The extracted RNA of seed samples were converted into cDNA using PrimeScriptTM One Step RT-PCR Kit Ver. 2 (Takara, Japan). Then the cDNA were 10 × diluted and used as templates for qPCR. qPCR reaction was performed using 2 × SYBR Green qPCR Master Mix (Biotool, USA) on ABI StepOneTM. Two independent biological replicates of each sample and three technical replicates of each biological replicate were used for qPCR analysis. A Davidia gene, DiActin, was used as the reference gene for data normalization.

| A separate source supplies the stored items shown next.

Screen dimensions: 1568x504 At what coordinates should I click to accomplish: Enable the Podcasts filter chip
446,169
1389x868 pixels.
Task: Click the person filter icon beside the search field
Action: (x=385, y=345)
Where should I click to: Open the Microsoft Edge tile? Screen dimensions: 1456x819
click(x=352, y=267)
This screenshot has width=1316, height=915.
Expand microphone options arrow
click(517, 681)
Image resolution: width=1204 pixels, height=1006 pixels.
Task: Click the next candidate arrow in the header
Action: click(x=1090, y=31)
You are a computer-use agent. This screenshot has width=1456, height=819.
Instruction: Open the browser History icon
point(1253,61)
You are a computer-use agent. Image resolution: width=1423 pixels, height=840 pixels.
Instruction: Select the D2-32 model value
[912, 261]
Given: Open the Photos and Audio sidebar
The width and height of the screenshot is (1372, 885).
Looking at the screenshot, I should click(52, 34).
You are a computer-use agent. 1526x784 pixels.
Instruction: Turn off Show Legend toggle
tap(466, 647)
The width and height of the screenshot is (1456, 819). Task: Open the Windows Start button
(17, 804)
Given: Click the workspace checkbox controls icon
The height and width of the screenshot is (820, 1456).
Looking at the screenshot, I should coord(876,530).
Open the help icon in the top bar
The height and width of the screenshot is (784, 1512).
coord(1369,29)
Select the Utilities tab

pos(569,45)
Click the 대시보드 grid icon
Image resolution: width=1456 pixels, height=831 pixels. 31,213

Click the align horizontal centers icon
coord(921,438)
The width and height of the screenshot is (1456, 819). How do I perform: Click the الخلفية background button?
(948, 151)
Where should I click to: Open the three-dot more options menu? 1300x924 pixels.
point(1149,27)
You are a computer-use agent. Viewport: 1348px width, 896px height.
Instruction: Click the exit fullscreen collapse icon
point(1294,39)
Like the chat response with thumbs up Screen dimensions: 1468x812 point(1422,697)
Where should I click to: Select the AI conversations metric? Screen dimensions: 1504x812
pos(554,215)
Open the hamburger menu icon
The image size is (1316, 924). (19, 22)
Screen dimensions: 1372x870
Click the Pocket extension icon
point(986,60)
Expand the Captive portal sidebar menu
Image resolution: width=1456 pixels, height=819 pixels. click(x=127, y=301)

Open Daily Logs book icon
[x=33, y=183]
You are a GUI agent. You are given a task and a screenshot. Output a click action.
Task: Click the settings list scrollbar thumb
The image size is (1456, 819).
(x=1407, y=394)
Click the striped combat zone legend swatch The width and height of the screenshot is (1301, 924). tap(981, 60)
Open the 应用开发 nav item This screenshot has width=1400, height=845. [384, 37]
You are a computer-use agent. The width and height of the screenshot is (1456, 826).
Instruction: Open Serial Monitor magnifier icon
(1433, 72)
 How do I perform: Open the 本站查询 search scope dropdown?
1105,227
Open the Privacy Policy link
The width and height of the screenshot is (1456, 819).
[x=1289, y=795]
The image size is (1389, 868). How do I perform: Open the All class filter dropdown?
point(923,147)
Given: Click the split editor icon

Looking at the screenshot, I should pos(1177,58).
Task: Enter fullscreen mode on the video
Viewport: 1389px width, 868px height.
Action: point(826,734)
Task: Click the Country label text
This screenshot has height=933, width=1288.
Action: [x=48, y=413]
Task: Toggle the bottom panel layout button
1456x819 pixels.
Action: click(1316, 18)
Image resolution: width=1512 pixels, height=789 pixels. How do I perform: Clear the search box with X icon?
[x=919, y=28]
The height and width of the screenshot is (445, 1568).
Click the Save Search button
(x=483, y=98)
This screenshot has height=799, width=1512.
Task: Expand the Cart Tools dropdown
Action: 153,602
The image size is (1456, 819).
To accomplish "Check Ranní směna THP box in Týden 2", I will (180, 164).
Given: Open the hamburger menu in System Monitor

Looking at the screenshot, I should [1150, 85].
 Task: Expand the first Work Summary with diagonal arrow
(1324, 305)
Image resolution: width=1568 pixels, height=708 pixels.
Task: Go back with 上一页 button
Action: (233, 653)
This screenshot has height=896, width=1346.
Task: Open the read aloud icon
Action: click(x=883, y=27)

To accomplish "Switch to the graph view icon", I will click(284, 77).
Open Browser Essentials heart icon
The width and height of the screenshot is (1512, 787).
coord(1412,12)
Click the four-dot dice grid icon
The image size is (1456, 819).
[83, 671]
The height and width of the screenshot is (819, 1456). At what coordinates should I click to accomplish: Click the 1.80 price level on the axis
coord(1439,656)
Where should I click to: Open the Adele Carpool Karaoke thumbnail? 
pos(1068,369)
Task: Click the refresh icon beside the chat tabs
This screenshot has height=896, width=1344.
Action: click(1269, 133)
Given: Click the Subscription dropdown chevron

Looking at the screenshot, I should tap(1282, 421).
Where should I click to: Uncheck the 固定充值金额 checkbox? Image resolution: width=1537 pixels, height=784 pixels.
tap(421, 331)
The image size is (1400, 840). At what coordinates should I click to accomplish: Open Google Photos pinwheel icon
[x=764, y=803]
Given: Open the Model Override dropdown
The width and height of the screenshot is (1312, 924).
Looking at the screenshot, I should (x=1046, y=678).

Primers used in qPCR are shown in Additional file 7. The relative expression fold of each sample was calculated by its CT value normalized to the CT value of reference gene using the 2-ΔΔCT method described by Livak and Schmittgen, 2001 [53]. The normalized values of relative expression and RPKM values were calculated by log2, respectively, and the values were used to analyze the correlation between qPCR and RNA-seq results.

Ethics

The authority responsible for the Davidia resources is the Badagong Mountain Nature Reserve Management Division, who provided permission to collect the samples for our scientific research.

Consent to publish

Not applicable.

Availability of data and materials

The sequencing raw data was deposited to the NCBI Short Reads Archive (SRA) with the accession number SRP058736. The BioSample accession is SAMN03733273 and the BioProject ID is PRJNA284915. The data was set to be released at 2018-5-24.